Marxism, Freedom and the State

Tags: revolution


Nothing, in fact, is as universal or as ancient as the iniquitous and absurd.

MIKHAIL BAKUNIN

God and the State

Tags: absurdism


To proclaim as divine all that is grand, just, noble, and beautiful in humanity is to tacitly admit that humanity of itself would have been unable to produce it—that is, that, abandoned to itself, its own nature is miserable, iniquitous, base, and ugly. Thus we come back to the essence of all religion—in other words, to the disparagement of humanity for the greater glory of divinity. And from the moment that the natural inferiority of man and his fundamental incapacity to rise by his own effort, unaided by any divine inspiration, to the comprehension of just and true ideas, are admitted, it becomes necessary to admit also all the theological, political, and social consequences of the positive religions.

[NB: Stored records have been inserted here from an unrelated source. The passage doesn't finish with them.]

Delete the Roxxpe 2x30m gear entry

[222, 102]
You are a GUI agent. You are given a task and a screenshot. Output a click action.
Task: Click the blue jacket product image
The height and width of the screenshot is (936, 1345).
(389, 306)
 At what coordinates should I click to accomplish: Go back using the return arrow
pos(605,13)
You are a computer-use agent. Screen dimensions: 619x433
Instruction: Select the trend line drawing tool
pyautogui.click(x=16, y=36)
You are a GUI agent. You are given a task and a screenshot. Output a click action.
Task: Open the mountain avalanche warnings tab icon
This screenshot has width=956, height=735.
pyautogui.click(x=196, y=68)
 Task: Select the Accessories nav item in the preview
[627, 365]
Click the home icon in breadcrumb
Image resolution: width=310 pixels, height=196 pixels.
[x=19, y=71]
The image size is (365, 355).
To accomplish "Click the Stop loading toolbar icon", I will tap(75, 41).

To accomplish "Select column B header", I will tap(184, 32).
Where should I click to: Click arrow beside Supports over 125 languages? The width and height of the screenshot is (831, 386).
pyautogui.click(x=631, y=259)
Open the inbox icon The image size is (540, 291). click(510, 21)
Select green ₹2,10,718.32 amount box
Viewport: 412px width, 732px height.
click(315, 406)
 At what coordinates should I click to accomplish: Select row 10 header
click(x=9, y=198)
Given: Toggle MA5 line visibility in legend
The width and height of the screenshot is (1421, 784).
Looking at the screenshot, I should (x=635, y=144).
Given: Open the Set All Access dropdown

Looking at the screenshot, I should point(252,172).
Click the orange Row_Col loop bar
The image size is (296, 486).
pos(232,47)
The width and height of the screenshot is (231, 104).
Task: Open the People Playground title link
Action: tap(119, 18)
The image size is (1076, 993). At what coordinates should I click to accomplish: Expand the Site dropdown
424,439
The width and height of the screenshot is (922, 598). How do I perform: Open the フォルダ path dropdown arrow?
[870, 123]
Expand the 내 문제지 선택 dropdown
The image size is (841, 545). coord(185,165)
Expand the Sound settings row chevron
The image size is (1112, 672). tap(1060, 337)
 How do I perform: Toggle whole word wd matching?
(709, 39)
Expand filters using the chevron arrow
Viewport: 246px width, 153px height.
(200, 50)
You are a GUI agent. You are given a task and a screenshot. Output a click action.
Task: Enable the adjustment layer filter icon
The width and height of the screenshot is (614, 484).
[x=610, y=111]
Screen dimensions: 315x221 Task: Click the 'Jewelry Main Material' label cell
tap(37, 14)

From the moment that God, the perfect and supreme being, is posited face to face with humanity, divine mediators, the elect, the inspired of God spring from the earth to enlighten, direct, and govern in his name the human race.

MIKHAIL BAKUNIN

God and the State

Tags: humanity


I am not a Communist, because Communism concentrates and swallows up in itself for the benefit of the State all the forces of society, because it inevitably leads to the concentration of property in the hands of the State, whereas I want the abolition of the State.

MIKHAIL BAKUNIN

attributed, Michael Bakunin

Tags: Communism


The State is nothing but this domination and this exploitation, well regulated and systematized.

MIKHAIL BAKUNIN

Rousseau's Theory of the State

Tags: government


Science cannot go outside of the sphere of abstractions. In this respect it is infinitely inferior to art, which, in its turn, is peculiarly concerned also with general types and general situations, but which incarnates them by an artifice of its own in forms which, if they are not living in the sense of real life, none the less excite in our imagination the memory and sentiment of life.

MIKHAIL BAKUNIN

God and the State

Tags: life


In his relation to natural laws but one liberty is possible to man—that of recognizing and applying them on an ever-extending scale in conformity with the object of collective and individual emancipation or humanization which he pursues. These laws, once recognized, exercise an authority which is never disputed by the mass of men. One must, for instance, be at bottom either a fool or a theologian or at least a metaphysician, jurist, or bourgeois economist to rebel against the law by which twice two make four. One must have faith to imagine that fire will not burn nor water drown, except, indeed, recourse be had to some subterfuge founded in its turn on some other natural law. But these revolts, or, rather, these attempts at or foolish fancies of an impossible revolt, are decidedly the exception; for, in general, it may be said that the mass of men, in their daily lives, acknowledge the government of common sense—that is, of the sum of the natural laws generally recognized—in an almost absolute fashion.

MIKHAIL BAKUNIN

God and the State

Tags: law


All exercise of authority perverts, and submission to authority humiliates.

MIKHAIL BAKUNIN

attributed, Michael Bakunin

Tags: authority


A scientific body to which had been confided the government of society would soon end by devoting itself no longer to science at all, but to quite another affair; and that affair, as in the case of all established powers, would be its own eternal perpetuation by rendering the society confided to its care ever more stupid and consequently more in need of its government and direction.

MIKHAIL BAKUNIN

God and the State

Tags: government


As for me, I do not hesitate to say that all the Marxist flirtations with the Radicalism, whether reformist or revolutionary, of the bourgeois, can have no other result than the demoralization and disorganization of the rising power of the proletariat, and consequently a new consolidation of the established power of the bourgeois.

MIKHAIL BAKUNIN

Marxism, Freedom and the State

Tags: power


The State, therefore, is the most flagrant, the most cynical, and the most complete negation of humanity. It shatters the universal solidarity of all men on the earth, and brings some of them into association only for the purpose of destroying, conquering, and enslaving all the rest.

MIKHAIL BAKUNIN

Rousseau's Theory of the State

Tags: government


This flagrant negation of humanity which constitutes the very essence of the State is, from the standpoint of the State, its supreme duty and its greatest virtue. It bears the name patriotism, and it constitutes the entire transcendent morality of the State.

MIKHAIL BAKUNIN

Rousseau's Theory of the State

Tags: patriotism


Either this organisation of injustice with its entire machine of oppressive laws and privileged institutions, must disappear, or else the proletariat is condemned to eternal slavery. This is the quintessence of the Socialist idea, whose germs can be found in the instinct of every serious thinking worker.

MIKHAIL BAKUNIN

The Policy of the International: to which is added an essay on "The Two Camps"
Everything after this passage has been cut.